**Task objective**
From the line with "Switch to the lower 转发 tab" to the line with "Task: Click the сентябрь 2026 г. month header", retype every line exactly, including those two, and leave out the rest of the data below.

** Data excerpts follows **

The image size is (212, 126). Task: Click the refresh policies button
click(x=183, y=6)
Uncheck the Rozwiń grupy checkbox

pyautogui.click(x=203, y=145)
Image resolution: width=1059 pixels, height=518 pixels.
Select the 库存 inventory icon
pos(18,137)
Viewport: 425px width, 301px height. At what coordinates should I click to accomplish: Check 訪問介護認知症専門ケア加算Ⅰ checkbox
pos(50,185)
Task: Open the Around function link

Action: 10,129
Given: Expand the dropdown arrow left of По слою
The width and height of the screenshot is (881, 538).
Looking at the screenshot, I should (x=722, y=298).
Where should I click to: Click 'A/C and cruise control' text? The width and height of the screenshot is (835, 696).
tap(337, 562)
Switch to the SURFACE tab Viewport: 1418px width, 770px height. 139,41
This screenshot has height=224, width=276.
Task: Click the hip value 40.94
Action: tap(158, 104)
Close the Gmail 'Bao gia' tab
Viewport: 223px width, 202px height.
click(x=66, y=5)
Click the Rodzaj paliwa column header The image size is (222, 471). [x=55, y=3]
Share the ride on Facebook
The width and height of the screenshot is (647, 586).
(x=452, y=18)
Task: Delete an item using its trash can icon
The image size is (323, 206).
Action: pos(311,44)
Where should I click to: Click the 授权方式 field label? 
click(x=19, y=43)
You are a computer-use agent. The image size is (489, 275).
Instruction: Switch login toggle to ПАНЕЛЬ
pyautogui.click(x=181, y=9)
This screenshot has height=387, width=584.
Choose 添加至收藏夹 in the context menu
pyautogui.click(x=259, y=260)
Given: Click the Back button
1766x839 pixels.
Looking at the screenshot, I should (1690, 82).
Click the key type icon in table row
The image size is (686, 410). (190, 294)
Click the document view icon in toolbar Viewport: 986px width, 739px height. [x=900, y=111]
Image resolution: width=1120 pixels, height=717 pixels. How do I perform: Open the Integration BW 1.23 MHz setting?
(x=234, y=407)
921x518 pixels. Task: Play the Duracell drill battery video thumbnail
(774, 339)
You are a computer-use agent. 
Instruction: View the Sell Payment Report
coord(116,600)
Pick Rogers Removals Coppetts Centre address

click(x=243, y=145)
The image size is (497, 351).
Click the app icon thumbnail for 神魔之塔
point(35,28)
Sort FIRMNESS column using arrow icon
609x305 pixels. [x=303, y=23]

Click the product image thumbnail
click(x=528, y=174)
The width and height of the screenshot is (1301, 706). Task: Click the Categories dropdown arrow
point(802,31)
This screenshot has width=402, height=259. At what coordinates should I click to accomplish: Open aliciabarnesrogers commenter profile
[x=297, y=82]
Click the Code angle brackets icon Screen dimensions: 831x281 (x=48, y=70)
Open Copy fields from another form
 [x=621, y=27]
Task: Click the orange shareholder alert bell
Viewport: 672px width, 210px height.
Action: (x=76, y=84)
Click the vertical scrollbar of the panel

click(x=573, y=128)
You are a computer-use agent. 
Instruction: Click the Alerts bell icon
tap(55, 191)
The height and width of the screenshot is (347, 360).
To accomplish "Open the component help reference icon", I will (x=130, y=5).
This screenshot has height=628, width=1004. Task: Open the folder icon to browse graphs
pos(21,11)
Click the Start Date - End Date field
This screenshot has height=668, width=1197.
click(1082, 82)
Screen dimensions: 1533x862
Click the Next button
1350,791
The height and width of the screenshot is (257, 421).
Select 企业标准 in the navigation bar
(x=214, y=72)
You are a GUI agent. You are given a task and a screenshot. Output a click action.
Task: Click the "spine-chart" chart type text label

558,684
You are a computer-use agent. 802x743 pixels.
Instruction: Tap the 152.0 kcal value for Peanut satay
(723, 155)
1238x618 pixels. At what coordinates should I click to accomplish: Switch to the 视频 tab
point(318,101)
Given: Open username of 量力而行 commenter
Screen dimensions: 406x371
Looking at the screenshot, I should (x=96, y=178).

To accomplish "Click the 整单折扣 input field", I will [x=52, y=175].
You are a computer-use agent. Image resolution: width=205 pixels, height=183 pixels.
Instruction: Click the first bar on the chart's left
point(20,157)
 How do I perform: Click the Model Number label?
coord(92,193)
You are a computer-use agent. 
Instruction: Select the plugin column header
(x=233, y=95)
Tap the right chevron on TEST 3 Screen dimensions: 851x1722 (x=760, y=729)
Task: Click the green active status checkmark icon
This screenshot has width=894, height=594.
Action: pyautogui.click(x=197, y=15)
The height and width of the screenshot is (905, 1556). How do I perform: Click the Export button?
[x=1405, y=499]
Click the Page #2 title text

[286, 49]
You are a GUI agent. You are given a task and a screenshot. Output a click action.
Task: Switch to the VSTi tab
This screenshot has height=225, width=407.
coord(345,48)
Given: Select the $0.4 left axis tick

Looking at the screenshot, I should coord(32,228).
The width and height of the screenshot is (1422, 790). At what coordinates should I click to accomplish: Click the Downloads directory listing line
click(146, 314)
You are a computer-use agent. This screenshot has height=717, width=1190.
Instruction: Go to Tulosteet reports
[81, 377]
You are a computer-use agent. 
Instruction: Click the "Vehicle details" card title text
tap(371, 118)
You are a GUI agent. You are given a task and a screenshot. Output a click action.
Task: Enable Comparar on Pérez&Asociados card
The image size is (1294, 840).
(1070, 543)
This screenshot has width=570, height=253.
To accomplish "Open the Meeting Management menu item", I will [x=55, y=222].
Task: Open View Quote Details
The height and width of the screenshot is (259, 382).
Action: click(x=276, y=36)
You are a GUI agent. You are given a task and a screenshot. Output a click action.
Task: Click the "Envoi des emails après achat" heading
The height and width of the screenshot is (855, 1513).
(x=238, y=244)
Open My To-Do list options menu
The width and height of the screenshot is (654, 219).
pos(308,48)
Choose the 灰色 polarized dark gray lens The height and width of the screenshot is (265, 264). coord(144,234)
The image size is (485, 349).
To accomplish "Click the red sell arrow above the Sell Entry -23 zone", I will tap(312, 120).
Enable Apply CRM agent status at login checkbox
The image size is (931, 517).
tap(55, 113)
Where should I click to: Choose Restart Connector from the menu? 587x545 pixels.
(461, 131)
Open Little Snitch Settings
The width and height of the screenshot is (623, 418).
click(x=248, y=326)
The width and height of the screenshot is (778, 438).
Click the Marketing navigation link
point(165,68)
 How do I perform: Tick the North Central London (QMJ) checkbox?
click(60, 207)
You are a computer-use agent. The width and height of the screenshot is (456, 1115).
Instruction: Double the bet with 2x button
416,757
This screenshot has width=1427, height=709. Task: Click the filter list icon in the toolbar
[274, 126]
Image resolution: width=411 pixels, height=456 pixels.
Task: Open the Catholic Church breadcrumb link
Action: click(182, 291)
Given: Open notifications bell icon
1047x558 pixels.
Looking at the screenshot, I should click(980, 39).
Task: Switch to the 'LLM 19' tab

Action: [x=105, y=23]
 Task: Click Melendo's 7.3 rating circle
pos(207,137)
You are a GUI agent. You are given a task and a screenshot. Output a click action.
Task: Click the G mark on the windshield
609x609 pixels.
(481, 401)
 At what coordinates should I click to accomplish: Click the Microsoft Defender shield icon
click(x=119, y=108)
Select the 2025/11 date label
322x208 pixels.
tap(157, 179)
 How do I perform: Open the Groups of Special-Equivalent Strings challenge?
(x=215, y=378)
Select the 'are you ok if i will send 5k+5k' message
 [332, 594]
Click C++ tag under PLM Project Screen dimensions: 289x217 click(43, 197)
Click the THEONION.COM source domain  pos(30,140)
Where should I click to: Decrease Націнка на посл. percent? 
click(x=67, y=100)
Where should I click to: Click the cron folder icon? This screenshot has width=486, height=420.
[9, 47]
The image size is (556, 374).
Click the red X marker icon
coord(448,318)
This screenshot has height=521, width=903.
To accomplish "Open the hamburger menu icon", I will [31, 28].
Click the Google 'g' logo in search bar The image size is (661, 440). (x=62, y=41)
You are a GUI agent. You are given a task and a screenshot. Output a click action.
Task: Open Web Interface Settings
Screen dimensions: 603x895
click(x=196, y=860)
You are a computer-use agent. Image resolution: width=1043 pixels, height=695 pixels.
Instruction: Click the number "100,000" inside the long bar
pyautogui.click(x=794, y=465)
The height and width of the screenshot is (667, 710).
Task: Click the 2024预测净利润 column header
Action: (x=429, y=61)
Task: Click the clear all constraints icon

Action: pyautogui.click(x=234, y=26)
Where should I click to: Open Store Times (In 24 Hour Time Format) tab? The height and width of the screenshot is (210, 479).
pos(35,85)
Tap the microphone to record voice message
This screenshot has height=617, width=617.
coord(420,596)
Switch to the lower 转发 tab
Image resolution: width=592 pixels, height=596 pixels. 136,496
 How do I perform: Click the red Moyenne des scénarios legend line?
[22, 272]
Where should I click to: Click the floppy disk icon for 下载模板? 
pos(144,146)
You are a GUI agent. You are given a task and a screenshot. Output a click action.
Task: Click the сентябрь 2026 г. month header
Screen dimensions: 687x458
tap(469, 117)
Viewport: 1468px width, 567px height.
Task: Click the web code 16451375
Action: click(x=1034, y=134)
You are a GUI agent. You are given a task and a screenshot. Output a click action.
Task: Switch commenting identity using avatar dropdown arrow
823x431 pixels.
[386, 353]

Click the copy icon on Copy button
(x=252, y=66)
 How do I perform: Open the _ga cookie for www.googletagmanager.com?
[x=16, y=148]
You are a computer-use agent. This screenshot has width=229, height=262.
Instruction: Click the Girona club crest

** End of Data excerpts **

**Response to the exercise**
Switch to the lower 转发 tab
Image resolution: width=592 pixels, height=596 pixels. 136,496
 How do I perform: Click the red Moyenne des scénarios legend line?
[22, 272]
Where should I click to: Click the floppy disk icon for 下载模板? 
pos(144,146)
You are a GUI agent. You are given a task and a screenshot. Output a click action.
Task: Click the сентябрь 2026 г. month header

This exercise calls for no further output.